After this assignment, the parent object can operate in different ways depending on the characteristics of the current assigned to its child objects.

Simply put, in one sentence: allow assignment of a subclass type pointer to the parent class type pointer.

Polymorphic role: We know package may hide implementation details, such modular codes; Inheritance spreading code modules may exist (s); object thereof is to - code reuse.

The polymorphism is a further object to achieve - Interface reuse! Polymorphic role is to class inheritance and derivation time, ensure that the correct call when a property of any instance of a class "family tree."

Pyhon many polymorphic syntax is supported, such as len (), sorted (), you pass the string to len returns the length of the string, it returns a list of transfer length of the list.

(2) Sample code:

#!/usr/bin/env python

# -*- coding:utf-8 -*-

# Author: ZhengzhengLiu

classAnimal(object):

def__init__(self,name):

        self.name = name

deftalk(self):

raiseNotImplementedError("Subclass must implement abstract method")

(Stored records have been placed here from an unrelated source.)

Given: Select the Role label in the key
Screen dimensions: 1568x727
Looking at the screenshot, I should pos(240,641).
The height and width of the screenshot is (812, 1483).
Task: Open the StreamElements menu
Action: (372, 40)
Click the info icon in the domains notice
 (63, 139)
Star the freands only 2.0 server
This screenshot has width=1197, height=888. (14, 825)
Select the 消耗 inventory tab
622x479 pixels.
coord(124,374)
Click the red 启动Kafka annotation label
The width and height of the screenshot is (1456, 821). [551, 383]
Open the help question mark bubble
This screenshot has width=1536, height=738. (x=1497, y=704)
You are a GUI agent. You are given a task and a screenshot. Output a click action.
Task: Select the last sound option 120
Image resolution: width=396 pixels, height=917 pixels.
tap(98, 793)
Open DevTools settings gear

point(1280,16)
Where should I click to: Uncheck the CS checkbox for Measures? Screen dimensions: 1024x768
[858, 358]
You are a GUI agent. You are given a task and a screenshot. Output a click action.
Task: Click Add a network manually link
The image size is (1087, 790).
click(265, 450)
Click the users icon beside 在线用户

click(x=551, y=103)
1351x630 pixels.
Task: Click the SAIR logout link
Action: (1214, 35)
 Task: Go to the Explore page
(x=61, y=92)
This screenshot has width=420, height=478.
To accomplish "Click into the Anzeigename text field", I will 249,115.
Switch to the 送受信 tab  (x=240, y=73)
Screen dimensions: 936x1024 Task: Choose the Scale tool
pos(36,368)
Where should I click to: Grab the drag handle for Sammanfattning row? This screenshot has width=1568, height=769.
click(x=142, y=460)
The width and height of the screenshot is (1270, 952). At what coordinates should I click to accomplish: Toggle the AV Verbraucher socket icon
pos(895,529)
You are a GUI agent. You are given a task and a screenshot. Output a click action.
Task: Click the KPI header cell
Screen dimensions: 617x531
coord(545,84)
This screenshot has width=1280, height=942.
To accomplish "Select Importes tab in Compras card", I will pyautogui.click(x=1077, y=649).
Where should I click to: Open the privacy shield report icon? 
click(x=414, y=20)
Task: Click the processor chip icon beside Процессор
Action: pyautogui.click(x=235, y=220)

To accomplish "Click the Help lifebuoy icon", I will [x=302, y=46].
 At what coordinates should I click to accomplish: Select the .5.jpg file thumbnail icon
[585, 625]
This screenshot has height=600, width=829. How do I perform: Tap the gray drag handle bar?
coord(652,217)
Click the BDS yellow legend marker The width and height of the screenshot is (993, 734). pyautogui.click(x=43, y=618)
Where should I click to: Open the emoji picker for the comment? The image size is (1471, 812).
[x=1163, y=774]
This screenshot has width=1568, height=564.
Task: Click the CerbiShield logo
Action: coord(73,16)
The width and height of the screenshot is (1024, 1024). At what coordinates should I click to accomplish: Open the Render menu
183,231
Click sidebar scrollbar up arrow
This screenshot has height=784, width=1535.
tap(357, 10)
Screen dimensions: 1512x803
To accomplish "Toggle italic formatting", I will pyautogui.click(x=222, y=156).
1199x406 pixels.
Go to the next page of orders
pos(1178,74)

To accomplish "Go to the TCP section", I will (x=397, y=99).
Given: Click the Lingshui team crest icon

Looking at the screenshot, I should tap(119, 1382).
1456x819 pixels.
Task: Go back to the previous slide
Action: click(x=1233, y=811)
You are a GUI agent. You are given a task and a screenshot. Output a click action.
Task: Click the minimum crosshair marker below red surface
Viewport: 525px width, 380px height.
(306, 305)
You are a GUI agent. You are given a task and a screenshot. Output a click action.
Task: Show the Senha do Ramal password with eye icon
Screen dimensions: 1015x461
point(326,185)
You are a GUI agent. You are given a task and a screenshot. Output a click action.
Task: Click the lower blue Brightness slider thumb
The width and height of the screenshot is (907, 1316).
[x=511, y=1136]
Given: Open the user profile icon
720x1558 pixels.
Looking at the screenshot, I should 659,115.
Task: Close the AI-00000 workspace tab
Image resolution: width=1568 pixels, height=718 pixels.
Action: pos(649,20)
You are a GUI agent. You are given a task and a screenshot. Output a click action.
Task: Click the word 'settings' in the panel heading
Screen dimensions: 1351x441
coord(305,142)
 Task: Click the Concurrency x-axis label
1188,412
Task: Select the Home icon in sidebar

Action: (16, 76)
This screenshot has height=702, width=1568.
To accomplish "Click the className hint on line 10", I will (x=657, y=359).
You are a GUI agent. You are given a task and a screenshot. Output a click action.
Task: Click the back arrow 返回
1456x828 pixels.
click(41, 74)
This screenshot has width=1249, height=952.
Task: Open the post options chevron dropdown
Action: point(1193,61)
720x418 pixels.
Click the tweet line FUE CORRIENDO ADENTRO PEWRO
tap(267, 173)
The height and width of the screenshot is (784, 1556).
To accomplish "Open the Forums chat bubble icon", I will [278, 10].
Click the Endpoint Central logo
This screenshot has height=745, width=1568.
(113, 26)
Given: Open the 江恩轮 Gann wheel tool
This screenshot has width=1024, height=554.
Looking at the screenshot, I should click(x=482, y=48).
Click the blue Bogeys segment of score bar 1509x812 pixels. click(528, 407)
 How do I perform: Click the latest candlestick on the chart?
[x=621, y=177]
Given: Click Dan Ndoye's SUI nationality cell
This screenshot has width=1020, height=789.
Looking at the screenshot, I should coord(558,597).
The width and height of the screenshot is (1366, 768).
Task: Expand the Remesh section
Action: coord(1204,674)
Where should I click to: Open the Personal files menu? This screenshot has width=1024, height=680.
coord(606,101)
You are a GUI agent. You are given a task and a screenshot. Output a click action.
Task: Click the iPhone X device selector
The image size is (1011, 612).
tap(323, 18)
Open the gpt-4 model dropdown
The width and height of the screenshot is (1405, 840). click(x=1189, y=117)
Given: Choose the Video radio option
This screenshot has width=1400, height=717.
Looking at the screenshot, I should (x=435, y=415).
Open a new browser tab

Polymorphism # - An interface, a variety of forms

    @staticmethod

defanimal_talk(obj):

        obj.talk()

classCat(Animal):

deftalk(self):

print("%s Meow!"%self.name)

classDog(Animal):

deftalk(self):

print("%s Woof! Woof!"% self.name)

d = Dog("A")

#d.talk()

c = Cat("B")

#c.talk()

# Polymorphism

Animal.animal_talk(d)

Animal.animal_talk(c)

#operation result:

A Woof! Woof!

B Meow!

9, weapon Object Oriented Design - Domain Modeling

(1) the definition of

From the beginning of the domain model, we started to object-oriented analysis and design process, we can say, the domain model is complete from requirements analysis to bridge the object-oriented design.

Domain model, by definition, is a field of modeling requirements involved, the argument is more popular business model.

(2) the domain model has two main functions:

Explore important concepts business

Establish a relationship between the concept of business

(3) three character field modeling

Domain model is so important, domain modeling approach summarize is "to find the noun"! Even a simple find such an operation term, also involves the analysis and refining, rather than simply picking out can,

In this case, analysts and designers experience and skills can come in handy. But the analysis also does domain model is relatively simple, even without a wealth of experience and superb skills, at least to complete a usable domain model.

A key question: Where to find the model because the field is "demand to object-oriented bridge", can think of:? Looking from the demand model, specifically, it is to find from use cases.

Summarized: domain modeling approach is to "find a noun from use cases." Of course, after finding the noun, in order to be more consistent with object-oriented requirements and characteristics.

We also need to further improve on these terms, this is the next step: add properties, even relationships!

Finally, we conclude that the three character domain modeling method: find a noun, add attributes, even relationships.